Needless to say I was very unimpressed with Avis Wynberg and to date nobody has bothered to follow up with me and make a sale, even though they are the only company out of all of them that had me sign any paperwork to go for a test drive.

Cars.co.za have been phenomenal for this whole shopping experience and so I used their Watch list notification thing to let me know if any of the specific car pops up and then all at once I had two show up in Worcester and two in Paarl. Dawid Pieterse from Haval Paarl was phenomenal and called me within 5min of me enquiring via Cars.co.za. The Worcester guys weren't too bad either, considering I contacted them late at night and they got to me first thing the next morning...but to date the sales person has never introduced himself to me, yes it's a small thing but just a detail around the whole experience. He just started going for it on WhatsApp and then pushed the higher mileage car I didn't inquire about without telling me and I just happened to spot it. Sure he made the effort to source the other car for me, but still it's just a little bit sneaky.

Haval Paarl was amazing from start to finish every step of the way and I ended up buying my car from them for this very reason. The lower mileage car wasn't available on Saturday and so I drove the other one which to date was the first one without any issues that weren't easily addressable. It was also the first person who I actually believed when they said they would sort out a paint issue here and there or the compressor being missing and that they would put original brand new Haval mats in the car upon delivery.

The car in Worcester was fine and lower mileage but had a clear respray on the nose with a dripping paint droplet clear as day and when I asked about it the way it was re-directed as a non-issue just annoyed me. The comparatively open and honest experience I got from Dawid at Haval Paarl just made me want to deal with him over anyone else. While he did chaperone us on the test drive he was very well informed on the cars and also let us actually drive it and spent a solid hour with us I reckon.

I went back out there on Tuesday to check out the other lower mileage car and didn't even feel a need to test drive it taking his word that it's perfectly fine, which was probably a mistake on my part as the one issue I didn't think could possibly be an issue being the HUD...ended up being the issue but I'll get to that later. All of these cars have warranty up to October/November 2027 so any issue would be sorted by that either way, my biggest concern was purely cosmetic stuff and wear and tear.

So I got a pretty good trade-in offer from them immediately and the Worcester guys pushed that up a bit and they happily matched it but ultimately WeBuyCars offered me slightly more and I went with them.

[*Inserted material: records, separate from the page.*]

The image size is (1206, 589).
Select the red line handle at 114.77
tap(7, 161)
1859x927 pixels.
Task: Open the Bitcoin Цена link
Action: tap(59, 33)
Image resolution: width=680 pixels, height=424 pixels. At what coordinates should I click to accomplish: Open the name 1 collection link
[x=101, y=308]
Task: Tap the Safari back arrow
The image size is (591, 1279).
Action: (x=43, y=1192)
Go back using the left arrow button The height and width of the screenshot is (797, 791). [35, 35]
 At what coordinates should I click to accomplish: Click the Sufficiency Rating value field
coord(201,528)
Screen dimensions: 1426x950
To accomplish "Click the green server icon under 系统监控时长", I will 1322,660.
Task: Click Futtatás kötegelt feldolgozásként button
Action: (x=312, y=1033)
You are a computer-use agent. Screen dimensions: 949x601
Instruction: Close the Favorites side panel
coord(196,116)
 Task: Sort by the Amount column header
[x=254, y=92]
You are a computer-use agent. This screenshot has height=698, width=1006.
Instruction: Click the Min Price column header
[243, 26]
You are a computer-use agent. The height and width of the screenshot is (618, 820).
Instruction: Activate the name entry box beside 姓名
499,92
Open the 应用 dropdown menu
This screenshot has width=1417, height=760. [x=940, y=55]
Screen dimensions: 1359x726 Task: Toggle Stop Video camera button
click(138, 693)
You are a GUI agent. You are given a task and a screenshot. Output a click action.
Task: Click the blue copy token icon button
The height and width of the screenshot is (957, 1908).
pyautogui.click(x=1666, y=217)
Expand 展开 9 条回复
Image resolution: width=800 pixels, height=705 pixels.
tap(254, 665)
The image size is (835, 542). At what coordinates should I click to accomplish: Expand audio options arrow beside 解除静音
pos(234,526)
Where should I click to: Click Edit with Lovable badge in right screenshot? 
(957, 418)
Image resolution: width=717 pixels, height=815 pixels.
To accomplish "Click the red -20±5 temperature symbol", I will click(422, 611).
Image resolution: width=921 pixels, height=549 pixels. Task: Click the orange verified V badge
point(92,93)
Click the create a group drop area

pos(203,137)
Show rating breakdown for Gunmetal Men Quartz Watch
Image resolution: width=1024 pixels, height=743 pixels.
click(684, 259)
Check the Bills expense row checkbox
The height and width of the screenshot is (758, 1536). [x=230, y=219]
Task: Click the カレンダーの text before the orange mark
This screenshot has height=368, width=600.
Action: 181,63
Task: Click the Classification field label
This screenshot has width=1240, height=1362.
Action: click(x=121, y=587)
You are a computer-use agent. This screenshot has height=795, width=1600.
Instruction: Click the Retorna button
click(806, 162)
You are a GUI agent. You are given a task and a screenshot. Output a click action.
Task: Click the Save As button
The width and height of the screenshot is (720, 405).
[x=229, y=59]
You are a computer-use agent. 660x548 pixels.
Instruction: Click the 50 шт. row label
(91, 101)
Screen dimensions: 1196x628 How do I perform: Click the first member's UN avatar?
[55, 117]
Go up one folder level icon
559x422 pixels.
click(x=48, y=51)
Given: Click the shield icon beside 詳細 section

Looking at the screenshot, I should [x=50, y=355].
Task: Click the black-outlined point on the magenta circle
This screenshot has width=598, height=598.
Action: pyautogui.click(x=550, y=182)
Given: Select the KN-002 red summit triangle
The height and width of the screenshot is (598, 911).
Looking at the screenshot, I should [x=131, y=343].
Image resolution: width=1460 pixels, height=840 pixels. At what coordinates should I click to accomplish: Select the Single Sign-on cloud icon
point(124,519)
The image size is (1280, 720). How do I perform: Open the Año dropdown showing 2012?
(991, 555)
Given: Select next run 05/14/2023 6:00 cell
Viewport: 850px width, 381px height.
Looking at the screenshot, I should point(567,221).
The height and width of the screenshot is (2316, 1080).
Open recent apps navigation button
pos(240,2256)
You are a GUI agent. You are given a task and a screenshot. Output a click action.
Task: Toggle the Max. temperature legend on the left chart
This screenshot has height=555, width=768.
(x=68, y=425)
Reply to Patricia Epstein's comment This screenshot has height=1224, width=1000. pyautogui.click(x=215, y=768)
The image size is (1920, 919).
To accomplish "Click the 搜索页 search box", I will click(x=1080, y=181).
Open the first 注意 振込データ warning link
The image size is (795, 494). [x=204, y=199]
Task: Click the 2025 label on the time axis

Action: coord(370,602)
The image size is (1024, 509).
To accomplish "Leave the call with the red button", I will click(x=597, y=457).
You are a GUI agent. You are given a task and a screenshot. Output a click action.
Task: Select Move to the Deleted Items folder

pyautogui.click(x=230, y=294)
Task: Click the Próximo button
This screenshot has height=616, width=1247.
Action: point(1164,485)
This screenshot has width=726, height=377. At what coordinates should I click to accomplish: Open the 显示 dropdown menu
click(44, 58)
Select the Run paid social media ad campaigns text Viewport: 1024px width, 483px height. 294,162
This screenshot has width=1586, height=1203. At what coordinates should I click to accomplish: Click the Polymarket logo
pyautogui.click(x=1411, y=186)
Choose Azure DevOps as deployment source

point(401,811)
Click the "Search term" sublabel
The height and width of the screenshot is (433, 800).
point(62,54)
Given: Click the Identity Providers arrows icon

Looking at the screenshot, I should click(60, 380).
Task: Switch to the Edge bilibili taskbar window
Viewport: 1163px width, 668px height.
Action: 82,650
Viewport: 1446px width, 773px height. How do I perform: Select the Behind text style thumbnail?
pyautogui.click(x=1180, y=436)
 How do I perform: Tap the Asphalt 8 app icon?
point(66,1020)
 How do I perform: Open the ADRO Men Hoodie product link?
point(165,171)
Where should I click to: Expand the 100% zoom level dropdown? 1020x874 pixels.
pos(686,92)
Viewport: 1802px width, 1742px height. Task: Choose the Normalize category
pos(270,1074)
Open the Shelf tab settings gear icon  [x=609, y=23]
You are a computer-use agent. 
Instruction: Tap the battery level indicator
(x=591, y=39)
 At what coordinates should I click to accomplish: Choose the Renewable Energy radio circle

I did get an online quote from GetWorth which was much higher than all three but I couldn't book an appointment with them without the Natis docs which even though the car was settled year ago I only requested now and they ended up dragging their heels. Again nobody from Getworth ever contacted me beyond the automated electronic stuff and the guy from WeBuyCars, Stephan was very on the ball throughout and so I felt he deserved to get the deal for the effort the made.


Delivery/Collection from Haval Paarl
This morning I went to collect the car in Paarl. Originally I wanted the gunmetal silver as I generally find white quite boring, but after seeing it in the flesh and with the contrasting black rims and other blacked out bits it actually works very well, especially when it's outside and that pearlescent metallic sheen catches the light a bit.

He was mortified that the scratch and paint touchup guys or whatever you want to call them had dropped him and so they hadn't yet sorted that out and then the smash & grab guys not only discovered a scratch on the window but also made a very obvious bubble on the driver side door that is unlikely to sort itself out, so the original plan to come fit the plates for me when they arrive now became bringing the car back sometime soon for a day or two during which they'll give me a loan vehicle and address all these little things.

Ironically none of this pressure to get it done was on my part, I was happy to take delivery next weekend or somewhere in the week but he wanted to get it done so I can only assume it relates to making targets for June, but of course I had now already sold my other car so it was problematic for me to delay it now.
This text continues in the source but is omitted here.